• Excerpt:
====

Spot discovery and refinement

Continuing with the processing steps discussed in the detector calibration steps, we now examine indexing and spot discovery. These steps are once again summarised from the CCN article, cctbx.xfel wiki, with citations given for other locations where necessary. At this stage in the processing pipe-line our goal is to find Bragg peaks, index them, refine them and perform integration over the data (if necessary).

Ideally, we aim to predict the Miller indices $h,k,l$ of the crystal lattice unit cell, and hence use this model to better determine the structure of the overall data. This is challenging, as the data is collected in single shots at undetermined crystal orientations, and only partially samples the overall structure factor. By examing the data to within regions masked by the crystal model allows for a lowering of overall noise in the collected data. As a result Bragg spots that would otherwise be difficult to observe can contribute to the collection and analysis, allowing a better calculation of the structure factor. [1,2]

For the purpose of determining the structure factors of the lattice, the following steps should be performed:

Identify Bragg peaks and construct a crystal lattice model.
Use that model to mask data sites and integrate over these Bragg sites.
Iteratively refine the model using the newly analysed data until sufficiently converged.
Merge the data to determine the structure factors.

However, in this guide, we aim to improve and refine the crystal model, as well as better determine the experimental parameters that affect diffraction intensities. Merging will be performed on a large scale once we have optimised the experimental model and parameters.

Gain estimation

Prior to performing spotfinding, it is important to have an estimate of the detector gain. The gain for pixel at position $x,y$ is given as $\gamma_{x,y}$ , and is temporally invariant for the experiment. We can estimate this from a sample of the XTC data streams by first exporting a collection of images from the stream for examination. This is performed with the command cctbx.xfel.xtc_dump. An example parameterisation of the call for this command is as follows:

  cctbx.xfel.xtc_dump input.experiment=cxim1416 input.run_num=74 \
    input.address=CxiDs1.0:Cspad.0 format.file_format=cbf \
    format.cbf.detz_offset=585  \
    input.xtc_dir=/net/viper/raid1/mlxd_LM14/psdm/cxi/cxim1416/xtc \
    input.calib_dir=/net/viper/raid1/mlxd_LM14/psdm/cxi/cxim1416/calib \
    dispatch.max_events=100

where we have used many of the same parameter values from the calibration steps examined previously. The dispatch.max_events=100 line ensures that only 100 images are output. To estimate the gain from these images, the command dials.estimate_gain is used. Looping over all possible CBF files is performed with:

    for img in $(ls *.cbf); do
      echo ${img} >> gain.text
      dials.estimate_gain img >> gain.txt
      echo "" >> gain.txt
    done

where the resulting output will be placed into gain.txt. Examining the output will allow for an estimated gain for the following section.

====

• Data lines:
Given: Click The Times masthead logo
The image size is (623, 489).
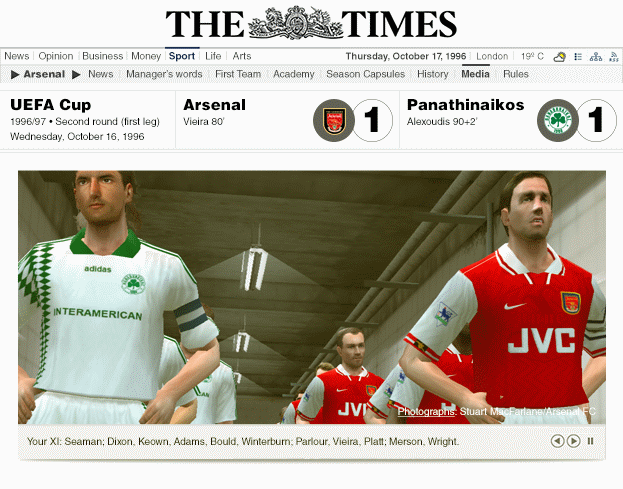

====

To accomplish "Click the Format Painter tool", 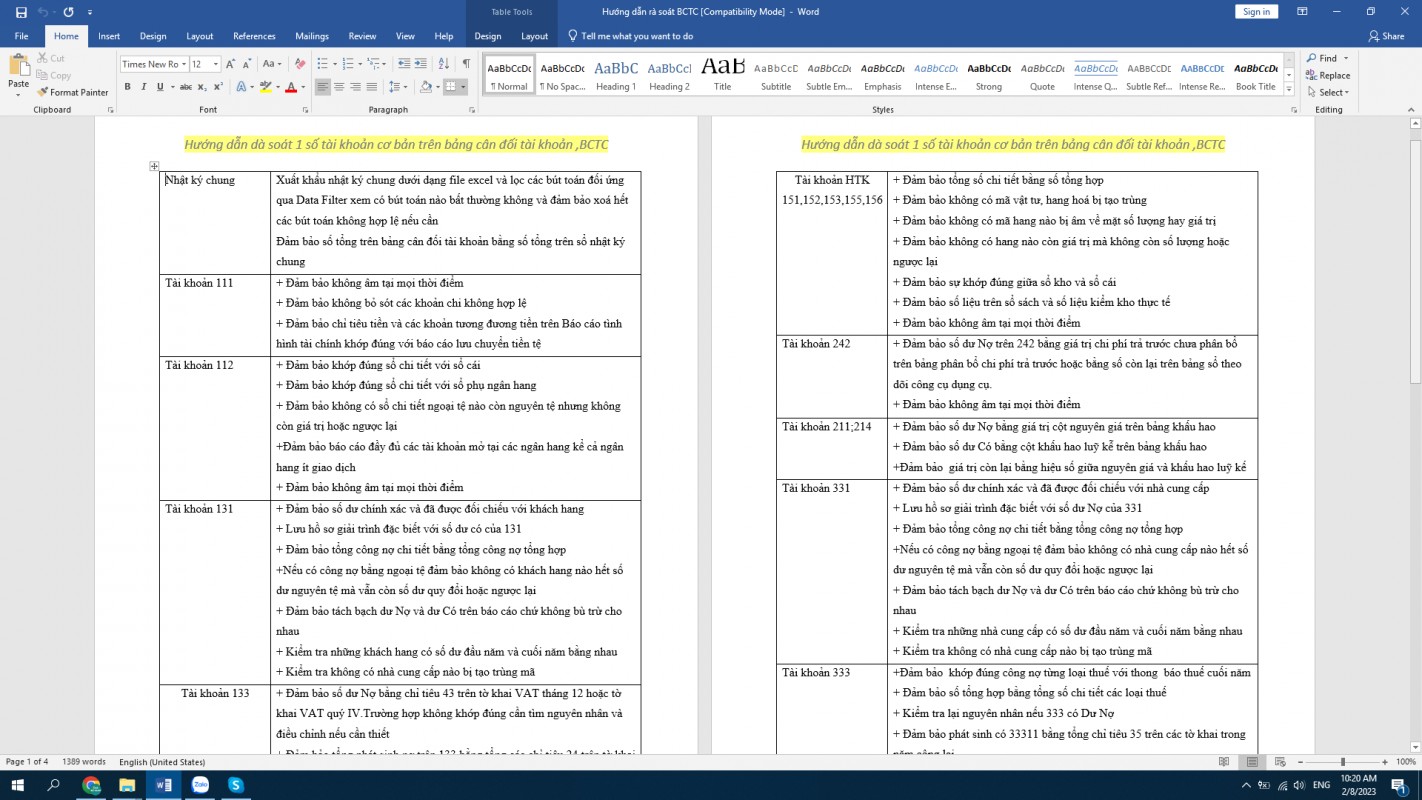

====

• Work instructions:
1 – In the spot discovery text, what does the dispatch.max_events=100 line ensure?
2 – Repeat a passage from the spot discovery text word for word, beginning at the words "Ideally, we aim" and stopping after the words "crystal lattice model.".
The records are not needed for this work.

• Set of answers:
1 – It ensures that only 100 images are output.

2 –
Ideally, we aim to predict the Miller indices $h,k,l$ of the crystal lattice unit cell, and hence use this model to better determine the structure of the overall data. This is challenging, as the data is collected in single shots at undetermined crystal orientations, and only partially samples the overall structure factor. By examing the data to within regions masked by the crystal model allows for a lowering of overall noise in the collected data. As a result Bragg spots that would otherwise be difficult to observe can contribute to the collection and analysis, allowing a better calculation of the structure factor. [1,2]

For the purpose of determining the structure factors of the lattice, the following steps should be performed:

Identify Bragg peaks and construct a crystal lattice model.